BEGIN Text provided

Being 17
(Quand on a 17 ans)
Directed by André Téchiné
Written by André Téchiné and Céline Sciamma
Released February 14, 2016, at the Berlin International Film Festival
Drama/Romance (foreign)
116 min.
Review by Stephen O. Murray
March 30, 2017
I remember all too well not understanding my strong feelings when I was seventeen and not even recognizing that I was in love with my best friend…or that I was gay.
The two seventeen-year olds whose antagonism is an inchoate blocked expression of desire in André Téchiné’s Quand on a 17 ans (Being 17) have other significant stressors. Not classmates, who don’t exist except as backdrops in the movie. The dark one, Thomas (smoldering, melancholy newcomer Corentin Fila), is the adopted son of a mountain (Pyrenees) farming couple who are just getting by and whose mother’s (Mama Prossino) health problems include being pregnant (again; she has a history of miscarriages). The light one, Damien (gawky Kacey Mottet Klein), has a compassionate physician mother, Dr. Marianne Delille (Sandrine Kiberlain), who lives in fear that her husband (Alexis Loret)), a French army helicopter pilot will be killed in combat, wherever he is deployed (probably Afghanistan).
Damien makes the first move, and is violently rebuffed. Damien’s mother decided to take Tom home while his mother is in the hospital, and the boys maintain a truce until they go off and have a fight in private in the mountains (Tom wins it). Damien has become aware that he is in love with Tom and tells him that. (“I don’t know if I’m into guys or just you,” is not greeted as good news by Tom, who has been coerced into driving Damien to a rendezvous made online but unconsummated because the man recognizes Damien is underage.) Rebuffing another advance from Damien, Tom falls and breaks his wrist, and is expelled from the Delille household.
In a Téchiné film, the viewer can be pretty sure that sexual antagonism (and simmering testosterone) will eventually lead to sex. Tom tells Damien that he was frightened by his own feelings. There is not a fairytale ending, but mutual love eventuates. And some full-frontal nudity, too.
The three leads are all superb, each playing a complicated character—and, for once, the lead was playing his actual age (rather than the too common phenomenon of a 25-year-old in the part of a 17-year-old). Being 17 recalls my favorite Téchiné film, the 1994 Les roseaux sauvages (Wild Reeds), which was also filled with adolescent longings and insecurities (not to mention homoeroticism).

END Text provided
BEGIN Information supplied

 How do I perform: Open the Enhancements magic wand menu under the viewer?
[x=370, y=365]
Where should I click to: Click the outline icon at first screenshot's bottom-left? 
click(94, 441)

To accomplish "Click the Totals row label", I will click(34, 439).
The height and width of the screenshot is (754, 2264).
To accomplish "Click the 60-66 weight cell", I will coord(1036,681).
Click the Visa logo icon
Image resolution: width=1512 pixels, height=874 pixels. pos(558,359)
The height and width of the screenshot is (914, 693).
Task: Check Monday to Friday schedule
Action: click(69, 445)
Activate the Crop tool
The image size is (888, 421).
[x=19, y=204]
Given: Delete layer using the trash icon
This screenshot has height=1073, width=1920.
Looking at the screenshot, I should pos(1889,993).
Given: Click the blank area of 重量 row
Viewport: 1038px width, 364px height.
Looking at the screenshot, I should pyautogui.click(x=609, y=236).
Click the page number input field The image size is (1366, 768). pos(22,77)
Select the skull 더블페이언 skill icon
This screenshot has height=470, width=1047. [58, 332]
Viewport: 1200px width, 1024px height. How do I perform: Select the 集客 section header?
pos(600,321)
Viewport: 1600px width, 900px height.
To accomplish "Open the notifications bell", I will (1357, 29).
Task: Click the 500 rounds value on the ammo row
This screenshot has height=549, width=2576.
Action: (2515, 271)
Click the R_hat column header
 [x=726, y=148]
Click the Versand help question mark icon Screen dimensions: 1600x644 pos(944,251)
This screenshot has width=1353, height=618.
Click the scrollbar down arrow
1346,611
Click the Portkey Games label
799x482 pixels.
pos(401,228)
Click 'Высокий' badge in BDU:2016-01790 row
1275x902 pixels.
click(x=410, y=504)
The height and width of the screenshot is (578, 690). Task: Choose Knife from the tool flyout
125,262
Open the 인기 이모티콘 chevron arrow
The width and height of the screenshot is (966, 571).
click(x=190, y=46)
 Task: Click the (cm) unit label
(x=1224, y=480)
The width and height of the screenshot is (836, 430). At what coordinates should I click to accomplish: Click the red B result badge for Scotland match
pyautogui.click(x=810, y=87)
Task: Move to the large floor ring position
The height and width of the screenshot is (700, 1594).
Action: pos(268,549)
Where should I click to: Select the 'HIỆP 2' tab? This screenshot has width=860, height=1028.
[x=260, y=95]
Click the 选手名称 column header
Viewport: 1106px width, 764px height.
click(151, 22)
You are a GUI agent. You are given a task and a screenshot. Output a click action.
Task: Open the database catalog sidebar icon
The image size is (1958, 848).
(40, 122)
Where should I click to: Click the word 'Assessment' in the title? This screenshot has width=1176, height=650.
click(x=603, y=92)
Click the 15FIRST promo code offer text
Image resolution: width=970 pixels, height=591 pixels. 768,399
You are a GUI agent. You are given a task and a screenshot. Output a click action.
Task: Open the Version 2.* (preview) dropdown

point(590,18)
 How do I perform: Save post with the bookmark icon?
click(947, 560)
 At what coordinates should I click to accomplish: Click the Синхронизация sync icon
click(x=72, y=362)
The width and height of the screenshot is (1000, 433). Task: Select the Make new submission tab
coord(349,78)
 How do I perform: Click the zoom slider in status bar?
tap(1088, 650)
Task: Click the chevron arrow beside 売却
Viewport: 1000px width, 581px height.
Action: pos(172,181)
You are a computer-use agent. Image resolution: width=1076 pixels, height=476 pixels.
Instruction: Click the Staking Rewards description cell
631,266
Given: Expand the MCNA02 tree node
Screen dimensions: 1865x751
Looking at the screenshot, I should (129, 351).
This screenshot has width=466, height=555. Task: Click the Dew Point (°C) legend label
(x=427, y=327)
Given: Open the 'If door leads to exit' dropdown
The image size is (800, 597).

END Information supplied

**Exercise description:** Decide whether each statement agrees with the film review above, answering yes or no and quoting the review's deciding words: 1. The film runs 116 minutes. 2. Damien's mother works as a schoolteacher. 3. Les roseaux sauvages is the reviewer's favorite Téchiné film.

**Answer section:**
1. Yes: "116 min."
2. No: "has a compassionate physician mother, Dr. Marianne Delille (Sandrine Kiberlain)"
3. Yes: "recalls my favorite Téchiné film, the 1994 Les roseaux sauvages (Wild Reeds)"